Placentas evaluated at a single tertiary medical center between 2010–2024 were included in this study. Overall, the cohort included infectious villitis due to cytomegalovirus (CMV; n=4), VUE (n=25), and a reference group composed of pathologically unremarkable placentas (n=17). Total nucleic acid was extracted from formalin-fixed paraffin embedded (FFPE) placental tissues and subjected to pan-viral metagenomic sequencing (PVMS) to identify viral-associated reads.

Results:

PVMS detected reads mapping to CMV in 4 (of 4) of CMV cases. For VUE cases, 22 (of 25) had no identifiable viral reads, while 1 case demonstrated CMV reads and two had papillomavirus reads. The control samples demonstrated no identifiable reads in 13 (of 17) samples, while 3 cases had reads mapping to human papillomavirus 16 and one case had reads mapping to human Herpesvirus 6.

Discussion:

Utilizing PVMS, we did not identify cryptic viral sequences in 88% of morphologic VUE cases. In one clinical VUE case, CMV sequences were identified, suggesting a misclassification of infectious villitis. Both papillomavirus and herpesvirus sequences have previously been identified in the placenta, with unknown clinical significance. Overall, these findings exclude active viral infection as a potential etiology of VUE.
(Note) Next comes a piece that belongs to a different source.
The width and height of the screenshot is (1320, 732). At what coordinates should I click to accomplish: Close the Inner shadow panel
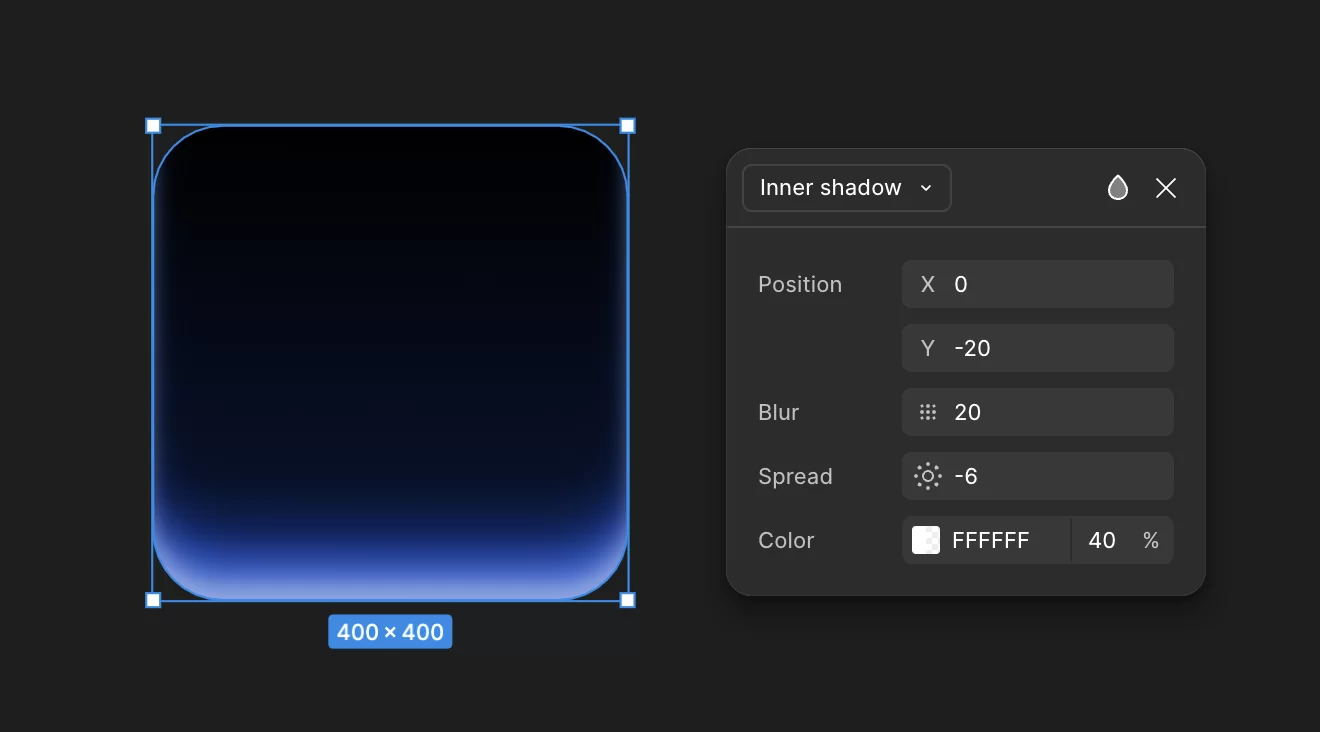click(1166, 188)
Keywords: metagenomics, infection, virus, placenta, inflammation, villitis

Introduction

Chronic villitis (CV) is characterized by the infiltration of maternal lymphocytes into the placental villous stroma, with resultant villous injury [1]. The vast majority of chronic villitis cases are termed villitis of unknown etiology (VUE), a reference to the yet determined cause of inflammation. In a minority of CV cases (<5%), an infectious etiology is evident, with a variety of pathogens implicated in causing placental inflammation, including cytomegalovirus (CMV) [2], herpes simplex virus (HSV), varicella-zoster virus (VZV) [3], rubella [4], Toxoplasma gondii [5], and Treponema pallidum [6]. Establishing a mechanistic understanding of VUE origin is critical given the common nature of the disorder, affecting 15% of term placentas with a recurrence risk of ~30–55% in subsequent pregnancies [13].
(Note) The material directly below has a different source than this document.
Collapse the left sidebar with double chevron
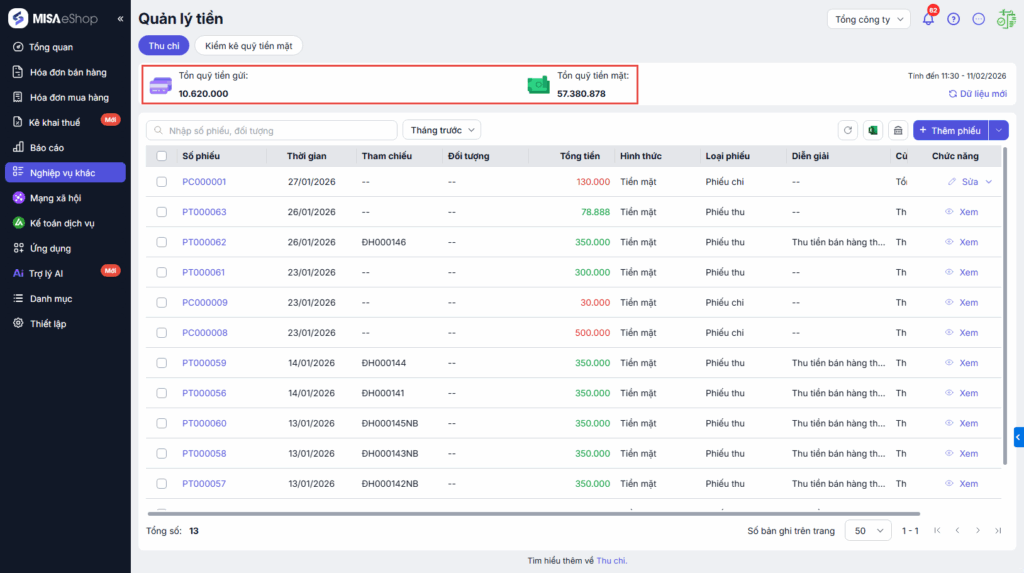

Determining the underlying pathogenesis of the VUE remains an ongoing challenge. Two theories have been proposed to explain the origin of this pathology: (1) aberrant maternal immune response to the fetal allograft or (2) undiagnosed infection [7]. The current prevailing notion of VUE is a maternal alloimmune response similar to organ transplant rejection. A decrease in receptors supporting immune tolerance on trophoblast cells, upregulation of major histocompatibility complex and release of T cell homing chemokines has been reported which promote the infiltration of the villous stroma by maternal CD8+ cytotoxic T cells [79]. Yet, viral infections can also lead to similar morphology [10]. Current methods of viral detection including immunohistochemistry, in situ hybridization, and/or PCR, are targeted to a limited number of known pathogens, and may not be fully utilized during clinical review in the absence of viral-specific inclusions or cytopathic effect [11, 12].

In 2021, Ernst et al published a case control study, utilizing a novel viral metagenomics sequencing strategy, which identified viral reads mapping to the herpesvirus family in approximately 50% of VUE cases versus 10% of controls [8]. While these findings were preliminary in nature, they raised the possibility that cryptic viral infections may be contributing more commonly than appreciated in at least a subset of VUE. Therefore, our goal was to build on these findings further by investigating potential DNA and/or RNA viral causes of VUE using pan-viral capture-based metagenomic shotgun sequencing (PVMS) including well characterized cases from our institution diagnosed with infectious and non-infectious CV.

Methods

Case Selection

This study was approved by the Mayo Clinic Institutional Review Board (IRB 20–012379) and utilized clinical residual tissues from patients who provided Minnesota Research Authorization. Cases and controls were selected by searching the pathology database from 2010 to 2024 for infectious chronic villitis identified by immunohistochemistry (IHC), high-grade chronic villitis without an identified etiology (i.e., VUE), and those placentas without significant pathology from the same timeframe to serve as controls. All cases and controls were re-reviewed by a single pathologist using the Amsterdam Diagnostic Criteria [9]. Clinical information including maternal and gestational age, placental weight and fetal sex was abstracted from the electronic medical records.

Pan-viral metagenomic sequencing

Formalin fixed paraffin embedded (FFPE) blocks were obtained, and 5 × 5-micron scrolls were cut and placed into a 1.5 mL microfuge tube. Total nucleic acids were extracted and purified from each sample using the Quick-DNA/RNA FFPE kit following the manufacturer’s standard instructions (Zymo Research, Irvine, CA). Using the sample workflow published by Twist Bioscience (San Francisco, CA), RNA (3.3 ng/uL) from each sample was mixed with random primer 6 (New England Biolabs, Ipswich, MA) and annealed for 5 minutes at 95 °C. cDNA synthesis was completed using ProtoScript (New England Biolabs) and NEBNext Second Strand Synthesis reagents (New England Biolabs). 50 ng of cDNA from each sample underwent fragmentation, end repair and dA-tailing under the following conditions: 37°C for 20 minutes, 65°C for 30 minutes and 4°C on hold.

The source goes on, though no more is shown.